Feet offer stability and make it possible for us live upright. Tight, tense feet that live in ill-fitting shoes are unstable feet – and are likely attached to an uncomfortable person. A couple of years ago, I noticed I tense and lift my big toes a lot when I walk and when standing I often “grab” the floor with my toes. No wonder balance is a challenge for me: my feet are holding on instead of relaxing down. Check out how much tension you hold in your feet. Relax your feet and toes, and your whole body gains stability and mobility. You might also smile more.

One misconception I had about tree roots is that they mirror the branches above them. I always imagined that roots reach down as far as branches reach up. Instead, most tree roots grow out more than down – mainly in the top 18 inches of soil where the most water and nutrients are available. Imagine a wine glass standing in the middle of a dinner plate. Roots create support and stability by spreading wide.

Except for maybe in super soft sand, our feet can’t really dig down, but they can spread out. Notice if, like me, you roll to the outside edges of your feet (you can also look at the wear on the soles of your shoes to see if you have this tendency). The inside of foot — heel to big toe and third toe plus the arch that spans the space between — is the most stable. As you stand and move, focus on pressing down through the big toe mound to engage the muscles and connective tissue in your feet and legs that offer you stability and relaxation. You can also pay attention from the top down: if any body part above the base is tense, this is a sign that the base isn’t stable and relaxed.
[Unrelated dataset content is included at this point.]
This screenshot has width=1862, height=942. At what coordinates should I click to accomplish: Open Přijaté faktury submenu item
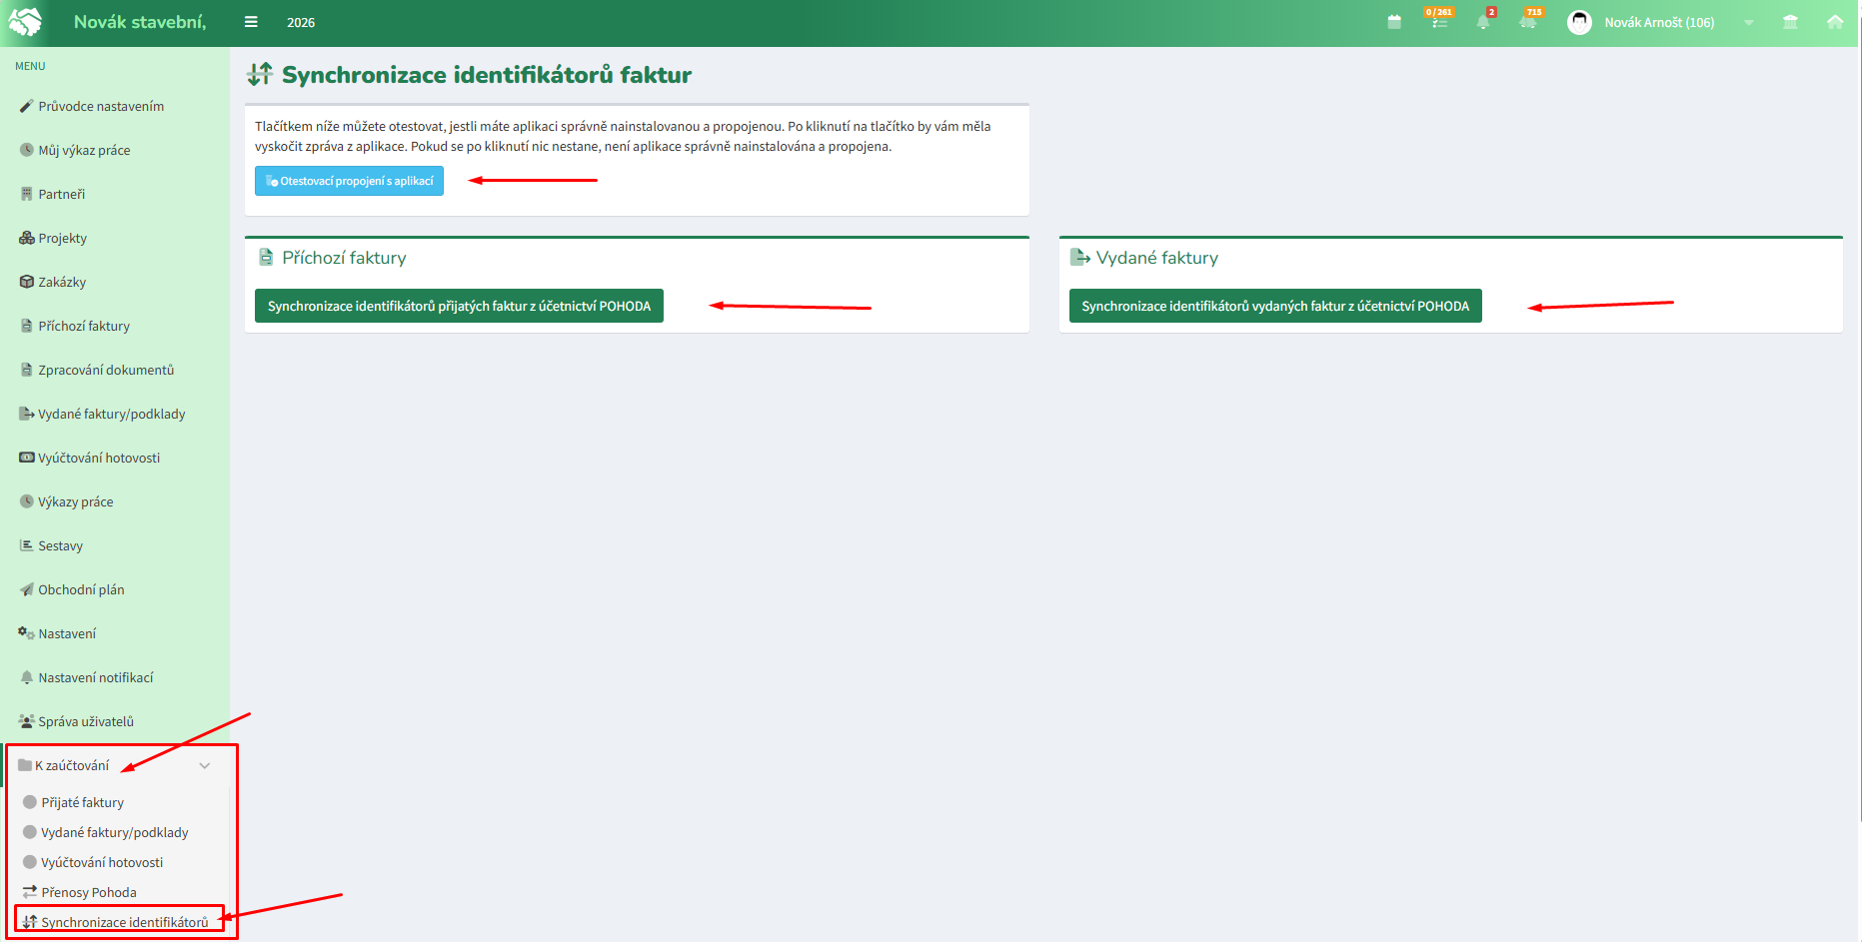83,802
Ricketts Glen State Park, Pennsylvania

As winter approaches, tree branches go dormant and wait for spring before they grow again, but roots go into a different state as the weather gets colder. Roots are inactive, but if temperatures rise even briefly, they will “wake up” and get growing again. In the winter, roots aren’t totally alseep; they are in a state of “resting but ready.”

When our human bodies are moving easefully and efficiently on the earth, our feet and legs are in this state of resting but ready each time we place a foot on the ground. The foot’s intricate architecture of 26 bones, 33 joints, 107 ligaments, 19 muscles plus connective tissue all allow it to move, be still, and balance on sandy, grassy and rocky terrain. When we say “stability” sometimes it’s mistaken for solidity or rigidity. Instead, every step and stance is alive with powerful and readiness for whatever movement may (or may not) come next.

Nature knows how to make a tall life form like a tree or a human stable and resilient. Awareness and intent can let your roots come alive.


Quetico Provincial Park, Ontario

Plus, more resting but ready, means less tripping over tree roots.